Construction employment totaled 7,173,000 in February, a gain of 61,000 for the month and 254,000, or 3.7 percent, over 12 months. The economist pointed out that the year-over-year growth rate in industry jobs was more than double the 1.6 percent rise in total nonfarm payroll employment.
Residential construction—comprising residential building and specialty trade contractors—added 25,400 jobs in February and 107,500 jobs, or 4.0 percent, over the past 12 months. Nonresidential construction (building, specialty trades, and heavy and civil engineering construction) employment increased by 35,400 jobs in February and 147,200 positions, or 3.5 percent, over 12 months.
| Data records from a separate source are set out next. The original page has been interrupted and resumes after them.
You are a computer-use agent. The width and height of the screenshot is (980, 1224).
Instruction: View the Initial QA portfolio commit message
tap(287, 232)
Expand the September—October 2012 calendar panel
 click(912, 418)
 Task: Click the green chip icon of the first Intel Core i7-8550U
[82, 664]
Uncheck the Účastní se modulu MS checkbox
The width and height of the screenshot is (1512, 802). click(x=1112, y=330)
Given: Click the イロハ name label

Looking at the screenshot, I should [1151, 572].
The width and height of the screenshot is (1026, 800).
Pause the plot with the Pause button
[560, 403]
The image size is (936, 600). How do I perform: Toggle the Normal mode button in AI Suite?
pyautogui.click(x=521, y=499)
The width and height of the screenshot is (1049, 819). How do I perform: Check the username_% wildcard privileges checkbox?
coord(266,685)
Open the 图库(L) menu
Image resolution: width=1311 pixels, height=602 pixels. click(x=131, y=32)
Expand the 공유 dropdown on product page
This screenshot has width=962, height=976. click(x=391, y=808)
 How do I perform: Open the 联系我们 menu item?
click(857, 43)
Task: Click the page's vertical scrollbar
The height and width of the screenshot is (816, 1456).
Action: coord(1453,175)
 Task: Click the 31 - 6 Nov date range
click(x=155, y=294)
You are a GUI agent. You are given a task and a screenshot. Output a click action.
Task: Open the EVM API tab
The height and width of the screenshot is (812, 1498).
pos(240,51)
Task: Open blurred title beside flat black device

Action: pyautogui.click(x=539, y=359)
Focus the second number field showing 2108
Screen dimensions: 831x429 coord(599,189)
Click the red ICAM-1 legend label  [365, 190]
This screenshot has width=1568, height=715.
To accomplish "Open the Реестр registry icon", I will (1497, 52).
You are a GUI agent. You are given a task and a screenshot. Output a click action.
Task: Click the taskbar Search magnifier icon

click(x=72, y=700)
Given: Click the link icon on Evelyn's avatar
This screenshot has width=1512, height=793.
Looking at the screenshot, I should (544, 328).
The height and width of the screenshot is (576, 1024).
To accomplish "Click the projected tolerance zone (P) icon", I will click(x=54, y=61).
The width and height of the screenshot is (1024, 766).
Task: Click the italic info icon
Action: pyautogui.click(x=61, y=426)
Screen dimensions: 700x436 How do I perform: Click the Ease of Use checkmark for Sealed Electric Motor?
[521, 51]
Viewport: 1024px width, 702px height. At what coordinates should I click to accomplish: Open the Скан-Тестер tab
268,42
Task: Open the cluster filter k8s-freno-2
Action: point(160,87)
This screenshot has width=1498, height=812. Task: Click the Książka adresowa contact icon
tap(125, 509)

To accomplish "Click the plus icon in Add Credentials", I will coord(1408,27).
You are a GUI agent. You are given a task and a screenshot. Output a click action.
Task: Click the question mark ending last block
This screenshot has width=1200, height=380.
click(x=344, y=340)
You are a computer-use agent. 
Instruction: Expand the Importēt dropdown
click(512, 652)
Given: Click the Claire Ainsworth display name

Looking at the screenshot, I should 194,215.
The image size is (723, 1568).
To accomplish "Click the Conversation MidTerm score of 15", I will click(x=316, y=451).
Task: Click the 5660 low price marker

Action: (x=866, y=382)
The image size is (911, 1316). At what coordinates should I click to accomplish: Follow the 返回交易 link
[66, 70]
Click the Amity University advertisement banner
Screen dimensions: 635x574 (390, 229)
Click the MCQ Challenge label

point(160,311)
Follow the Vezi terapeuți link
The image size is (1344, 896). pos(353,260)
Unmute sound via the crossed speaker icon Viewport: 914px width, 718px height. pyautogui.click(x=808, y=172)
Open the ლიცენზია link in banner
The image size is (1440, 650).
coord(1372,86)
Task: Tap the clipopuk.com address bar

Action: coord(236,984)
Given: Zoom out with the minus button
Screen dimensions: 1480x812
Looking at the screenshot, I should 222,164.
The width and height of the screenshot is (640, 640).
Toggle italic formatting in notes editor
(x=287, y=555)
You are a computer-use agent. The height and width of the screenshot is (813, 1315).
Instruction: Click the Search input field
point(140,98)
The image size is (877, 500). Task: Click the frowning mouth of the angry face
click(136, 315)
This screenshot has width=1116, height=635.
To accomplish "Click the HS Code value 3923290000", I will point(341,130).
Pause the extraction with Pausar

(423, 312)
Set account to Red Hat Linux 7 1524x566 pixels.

While the industry added over a quarter-million jobs during the past year, the number of unemployed job seekers with recent construction experience only fell by 49,000 between February 2017 and February 2018. The unemployment rate in construction dropped to 7.8 percent last month from 8.8 percent a year earlier. This suggests that most of the new hires at construction firms are from other sectors of the economy or new entrants to the labor force, Simonson said. One reason so many people may be leaving other sectors for construction is that average hourly earnings in the industry climbed to $29.47, a rise of 3.3 percent from a year earlier. In contrast, the average for all nonfarm private-sector jobs rose just 2.6 percent in the past year, to $26.75. The construction rate is now 10.2 percent higher than the private-sector average, the economist said.
Construction officials said the new employment figures are an encouraging sign that demand for construction services remains robust. But they cautioned that the new tariffs will raise costs for firms, many of which are locked into fixed-price contracts with little ability to charge more for their services. This will leave many employers with less money to invest in equipment and personnel, they added.
“It is frustrating to see the potential benefits of the President’s tax cuts and regulatory reforms being undermined by his short-sighted decision to impose tariffs,” said Stephen E. Sandherr, the association’s chief executive officer. “The best way to help the U.S. steel and aluminum sector is to continue pushing measures, like regulatory reform and new infrastructure funding, that will boost demand for their products.”